“Ye may well say, ‘if at all.’ The crops never did more than just discharge the rent yet; and here’s the funeral, and you, and the doctor, to pay besides.”
“Your barley and oats will sell higher at Oban, or in yon islands, than the price you have reckoned it at with Mr. Callum. When you go with me to sell your crops, or let me sell them for you——”
“You shall never do that, Mr. Angus.”
“As you please, neighbour. As I was saying, it will come to the same thing, if Mr. Callum, knowing you can get a higher price than formerly, takes less for your rent: I shall, of course, be willing to receive my wages in kind, at the same rate; and I hope you may find yourself clear, neighbour, before the next season begins. One ought not to expect more—”
Murdoch laughed bitterly, choosing to suppose that Angus was mocking him. Angus went on,
“Now that you are out of doors again, and have a prospect of being able to work before long, our business will go on faster and more cheerily, and——”
“Cease your mocking!” cried Murdoch, angrily. “You talk to me of work, and I have no more strength than Rob there, when he creeps out into the sunshine like a field-mouse in March, and slinks back again, at the first breath of wind, like a scarce-fledged sea-fowl.”
“I see you are tired, even now,” said Angus, offering him his shoulder to lean upon. “You had better sit on the bench, instead of standing to fatigue yourself; but, as I was saying, it is a great thing to have got out at all, and the power to work will come in time, and then all may go as well as ever with your farm.”
Murdoch was in no humour to believe this; he tottered without assistance to a seat, and sat watching with many bitter feelings the exertions of Angus, to whom he owed thanks instead of jealousy for the activity of his labour. An idle and unjust suspicion had entered his mind, and never afterwards quitted it.
“He wants to supplant me,” he said to himself. “He plies his spade with as much pleasure as if he was setting his foot on my neck at every stroke.
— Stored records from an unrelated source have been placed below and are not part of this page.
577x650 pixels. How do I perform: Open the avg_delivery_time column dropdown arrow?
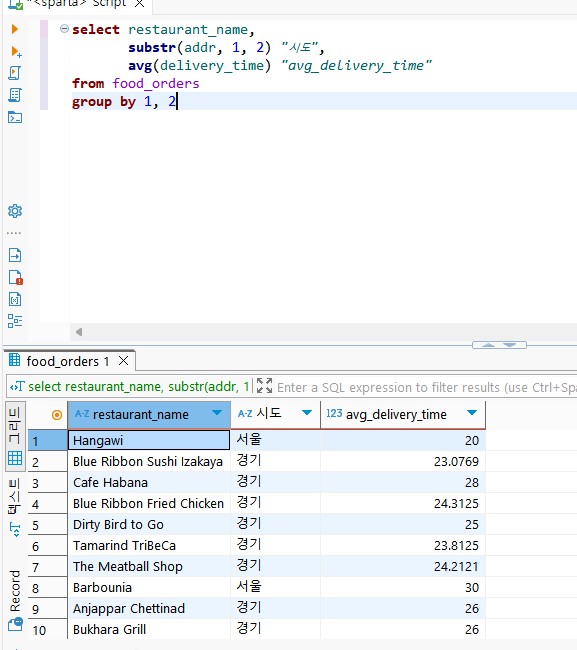(x=472, y=413)
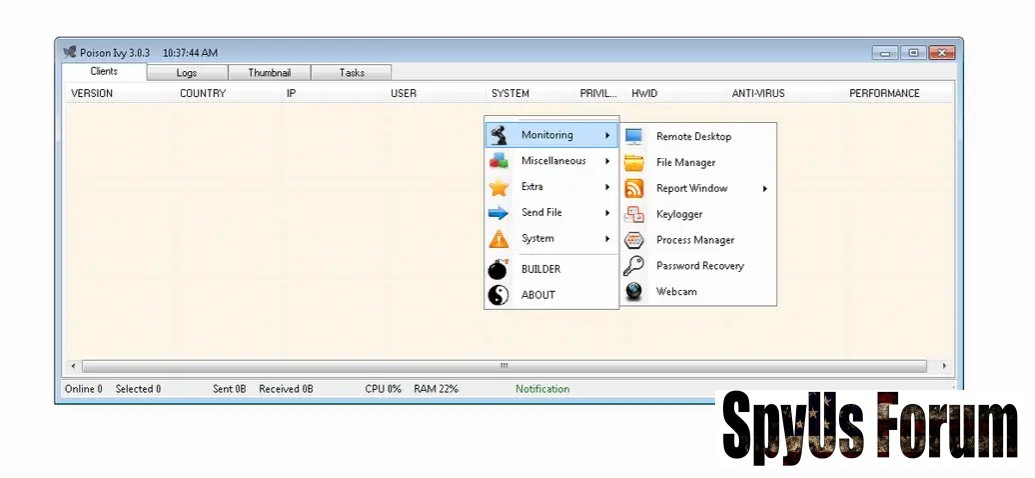Switch to the Logs tab
This screenshot has height=478, width=1035.
(186, 73)
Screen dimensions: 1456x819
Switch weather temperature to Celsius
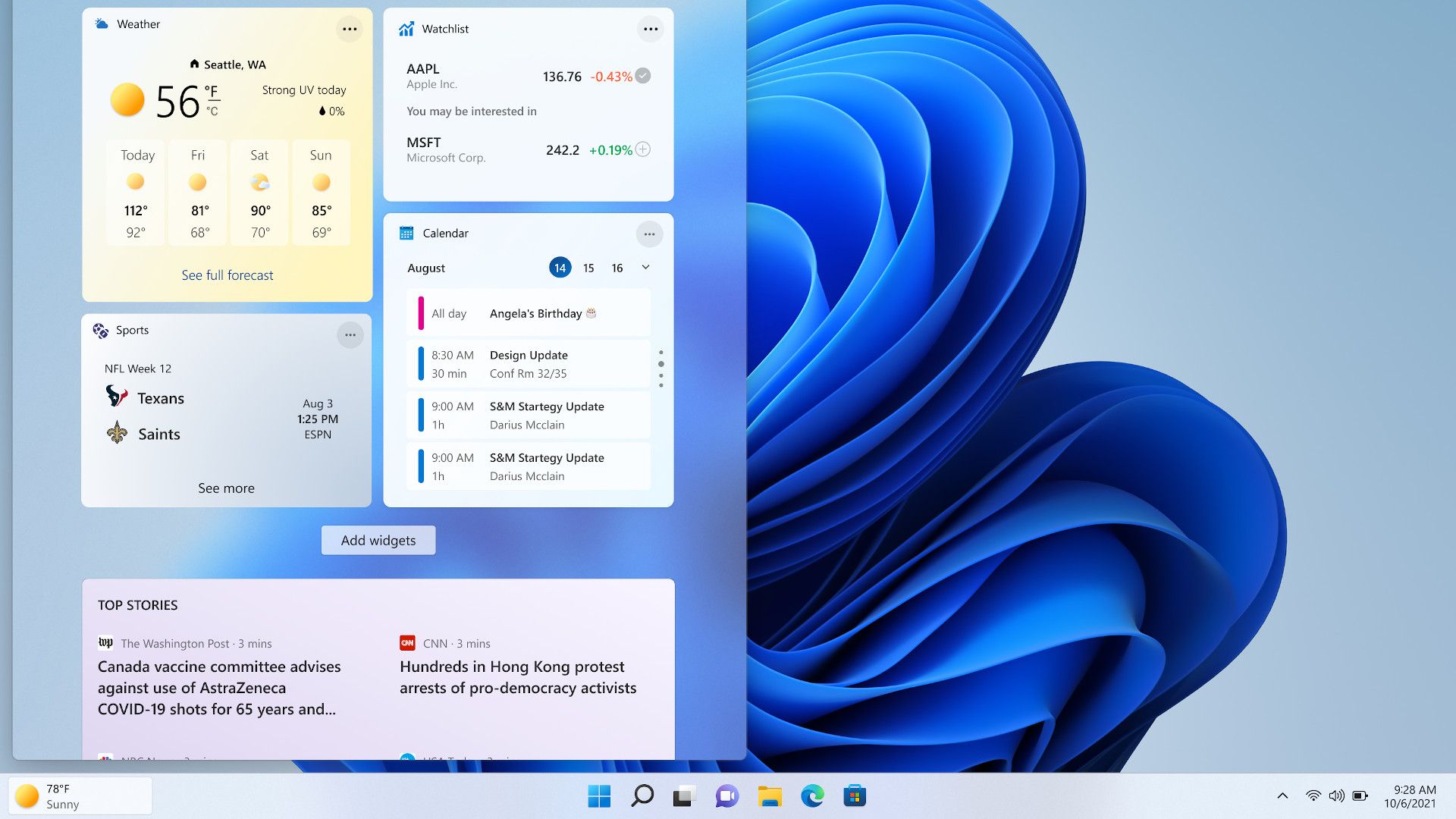point(212,111)
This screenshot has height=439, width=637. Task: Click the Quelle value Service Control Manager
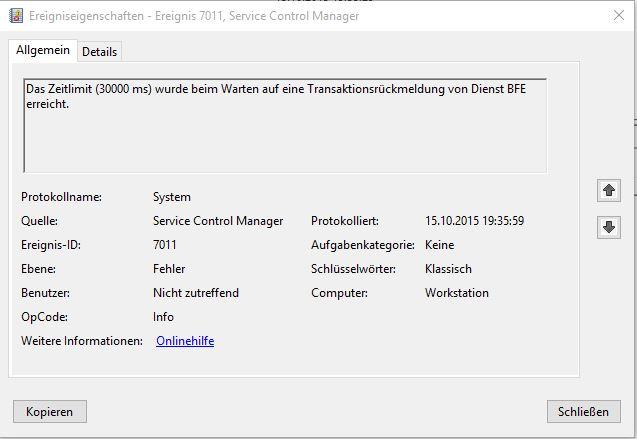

He wants to have the rent fall short that he may get the farm himself, and that is why he tries to flatter me that there will be enough to pay every body; that is why he talks so humbly and smoothly about his own wages; that is why his goods are all brought here and stored in Ella’s cottage instead of being landed in Lorn, where all his kin used to live. O aye, he thinks to settle here. But if I cannot keep my farm, that is no reason why he should have it; and Mr. Callum is against him, which is a good thing. I have long meant to give up, and I will do it now, unknown to him, that Callum may let the farm to somebody else over his head. I’ll be beforehand with him; and as for what I am to do myself, it will go hard if I cannot get my living by fishing if a woman like Ella can.”